Skype Broke Advertising Rules With High-Quality Webcam Demo

Internet phone company Skype should not have depicted a video call as being of such good quality in an advert because the experience was not typical, advertising regulator the Advertising Standards Authority (ASA) has said.

A television advert showed a video call between a new father and his parents. At one point he swivels his laptop around to show his partner and baby. Five people complained that the quality of the depicted video call was unrealistically good.

Skype said that, though it had depicted its service in the best possible light, what it showed was possible with its services if the best equipment and fastest internet connections were used.

The call was not a real Skype call because a webcam could not produce sufficient quality for broadcast. Simulations are permitted if broadcast technicalities make them necessary.

Pre-transmission screening body Clearcast said that it believed that the simulation was

representative of an actual call. When the laptop was moved in the ad the image slowed and blurred.

While the ASA accepted that the quality shown in the ad was achievable in some circumstances it said that the ad was misleading because it did not depict a typical user experience.

"We understood Skype had sought to mimic the effect of the blurring and slowness users could experience in a real time video call through the movement of the laptop by the new father," said the ASA ruling. "We also noted that the quality of a Skype video call depended upon the speed and quality of a user's broadband connection."

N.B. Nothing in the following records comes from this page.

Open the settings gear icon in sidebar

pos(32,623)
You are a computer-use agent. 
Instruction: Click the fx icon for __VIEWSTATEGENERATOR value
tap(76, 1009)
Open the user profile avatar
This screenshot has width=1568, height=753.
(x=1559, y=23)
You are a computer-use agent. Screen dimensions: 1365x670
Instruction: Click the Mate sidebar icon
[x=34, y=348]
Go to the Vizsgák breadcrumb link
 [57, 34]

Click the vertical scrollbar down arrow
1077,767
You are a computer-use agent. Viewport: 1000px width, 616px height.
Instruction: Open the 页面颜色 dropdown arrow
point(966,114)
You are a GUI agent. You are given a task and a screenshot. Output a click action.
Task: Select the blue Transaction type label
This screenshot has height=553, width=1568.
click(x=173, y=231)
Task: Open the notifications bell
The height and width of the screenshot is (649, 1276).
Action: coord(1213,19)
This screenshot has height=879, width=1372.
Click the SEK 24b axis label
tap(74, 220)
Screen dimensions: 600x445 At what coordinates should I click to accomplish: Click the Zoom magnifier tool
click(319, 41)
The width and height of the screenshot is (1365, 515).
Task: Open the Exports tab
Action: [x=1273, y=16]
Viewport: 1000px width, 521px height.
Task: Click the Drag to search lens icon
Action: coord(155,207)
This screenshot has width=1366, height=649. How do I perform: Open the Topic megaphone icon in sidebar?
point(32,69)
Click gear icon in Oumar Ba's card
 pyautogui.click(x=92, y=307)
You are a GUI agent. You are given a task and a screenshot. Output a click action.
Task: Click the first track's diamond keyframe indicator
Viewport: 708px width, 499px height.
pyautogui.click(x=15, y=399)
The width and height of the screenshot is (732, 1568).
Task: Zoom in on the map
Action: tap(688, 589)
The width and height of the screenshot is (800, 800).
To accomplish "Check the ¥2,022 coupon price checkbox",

"We considered that viewers would infer that the sound and picture quality depicted in the ad was typical of the performance that all users could achieve," it said. "Consequently, because we understood that that was not the case at the present time, we concluded that the ad could mislead and should therefore have included qualifying text to make clear that performance depended upon the speed and quality of a user's broadband connection."

The ASA said that the advert broke its rules on misleading advertising and visual techniques and special effects. Skype was told not to repeat the ad.